By Lawrence G. Blochman (1900-75).
First appearance: Collier's Weekly, February 17, 1951 (as "Kiss of Kandahar").
Reprinted in The Saint Mystery Magazine, September 1959; EQMM (Australia), February 1960; EQMM (U.K.), February 1960; and Keyhole Mystery Magazine, June 1960.
Short story (16 pages).
Online at SFFAudio (HERE) (PDF) and UNZ (start HERE) and (end HERE; scroll down to page 67).
(Note: The UNZ Collier's version is poorly reproduced but still readable.)
"Belinda was blonde and beautiful and kissable, too. But unfortunately someone gave her a kiss—of death!"It's an election year, and Northfield's Coroner is even more useless than usual after the life-less body of an attractive woman is found in her bathtub; in Lieutenant Ritter's experience, the Coroner is "prone to regard all unexplained deaths as due to heart failure, apoplexy, or accident—unless of course the head was missing or a knife protruded from the back." Obviously the victim is this case hasn't been decapitated or stabbed and definitely not shot, but Ritter's policeman's instincts tell him it was no accident, either; moreover, since just about every person involved in this imbroglio doesn't seem to feel it necessary to adhere strictly to the truth, it's lucky for the Lieutenant that he has a clear-thinking man of science, Dr. Coffee, to help sort it all out . . .
Principal characters:
~ Belinda Holliday:
"The woman in Suite 232 of the Southside Apartment Hotel was certainly young, probably on the exuberant side of twenty-five."

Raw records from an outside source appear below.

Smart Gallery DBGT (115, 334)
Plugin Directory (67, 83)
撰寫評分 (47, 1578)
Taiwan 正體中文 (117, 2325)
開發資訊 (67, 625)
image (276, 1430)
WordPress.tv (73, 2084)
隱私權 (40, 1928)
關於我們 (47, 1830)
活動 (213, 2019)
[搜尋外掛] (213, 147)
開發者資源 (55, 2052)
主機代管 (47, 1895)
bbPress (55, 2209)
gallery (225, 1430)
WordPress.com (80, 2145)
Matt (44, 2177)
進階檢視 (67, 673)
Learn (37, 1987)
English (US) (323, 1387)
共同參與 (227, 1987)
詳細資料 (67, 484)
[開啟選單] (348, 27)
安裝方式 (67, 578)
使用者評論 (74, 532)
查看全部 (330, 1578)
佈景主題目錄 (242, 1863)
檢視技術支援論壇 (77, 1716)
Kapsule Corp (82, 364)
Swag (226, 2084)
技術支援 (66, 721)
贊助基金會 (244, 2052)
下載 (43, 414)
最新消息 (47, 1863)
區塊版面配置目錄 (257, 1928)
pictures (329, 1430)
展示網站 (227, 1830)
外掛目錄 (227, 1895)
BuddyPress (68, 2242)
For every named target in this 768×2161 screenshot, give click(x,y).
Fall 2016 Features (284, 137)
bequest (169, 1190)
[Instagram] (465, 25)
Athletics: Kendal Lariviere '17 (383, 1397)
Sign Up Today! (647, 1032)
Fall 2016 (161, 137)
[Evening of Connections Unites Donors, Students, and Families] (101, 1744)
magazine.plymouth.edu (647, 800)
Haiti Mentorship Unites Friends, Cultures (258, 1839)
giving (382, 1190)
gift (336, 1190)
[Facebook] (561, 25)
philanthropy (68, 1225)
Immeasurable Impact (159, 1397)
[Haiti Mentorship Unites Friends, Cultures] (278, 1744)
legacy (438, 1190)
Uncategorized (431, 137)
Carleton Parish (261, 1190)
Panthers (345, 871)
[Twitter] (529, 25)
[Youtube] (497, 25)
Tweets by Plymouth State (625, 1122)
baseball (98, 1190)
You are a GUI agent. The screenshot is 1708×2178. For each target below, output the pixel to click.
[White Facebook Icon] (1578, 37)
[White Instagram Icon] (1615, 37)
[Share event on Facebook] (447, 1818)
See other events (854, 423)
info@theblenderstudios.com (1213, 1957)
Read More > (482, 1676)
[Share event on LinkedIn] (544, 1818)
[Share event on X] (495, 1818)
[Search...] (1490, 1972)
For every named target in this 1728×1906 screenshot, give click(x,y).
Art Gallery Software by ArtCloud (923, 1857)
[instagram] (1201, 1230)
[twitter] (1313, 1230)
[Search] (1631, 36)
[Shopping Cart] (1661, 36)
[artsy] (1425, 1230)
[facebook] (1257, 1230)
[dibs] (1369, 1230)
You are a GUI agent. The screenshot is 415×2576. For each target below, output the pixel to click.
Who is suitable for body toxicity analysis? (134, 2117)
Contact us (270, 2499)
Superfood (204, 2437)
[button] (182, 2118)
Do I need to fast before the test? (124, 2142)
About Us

~ Detective Lieutenant Max Ritter:
"Slim, dark, sad-eyed Lieutenant Ritter made his way to Suite 232 without a word. When he entered the bathroom, and instinctively took off his soft felt hat, his big ears gave him the silhouette of a pogo stick."
~ Dr. Daniel Webster Coffee:
"Ritter telephoned his friend, pathologist at Northbank's Pasteur Hospital, who had a great and useful scientific curiosity."
~ Roy Manson:
"Somehow his big, well-muscled hands seemed to call for blue denims and precision tools, instead of the green wax-paper cornucopia of flowers they were holding awkwardly."
~ Anne Devoto:
"She was a dark, demure little woman, past the first bloom of youth but attractive in a virginal, wholesome way. Her eyes were alive, positive, passionate . . . ."
~ Warren Holliday:
"He had tired gray eyes and a hesitant smile. His walk was slow and lumbering, but his handclasp was firm."
~ Dr. Motilal Mookerji:
"Not only was the little Hindu broad of beam, but his fore-and-aft dimensions precluded side-slipping through the narrow channels that separated the autoclave, centrifuge, and
other pieces of standing gear which cluttered the laboratory."
- Keyhole Mystery had a very good start but quickly went downhill during the great fiction digests implosion of the late '50s-early '60s; William G. Contento (and/or Phil Stephensen-Payne) at FictionMags explains:
"Initially Keyhole Mystery Magazine presented a good array of the more stand-ard mystery and detective short stories by many of the better-known mystery fiction authors, but was unable to sustain sales and folded after only three issues. It was relaunched over a year later, by a different publisher, under the title Keyhole Detective Story Magazine, with an emphasis on a more violent, fast-action clip, heavily laced with tough and coarse characters and, above all, sex."- It was just the other day that we met with Lawrence G. Blochman in one of his stand-alone mysteries (HERE) without Dr. Coffee.
The bottom line: "An idealist is one who, on noticing that a rose smells better than a cabbage, concludes that it makes a better soup."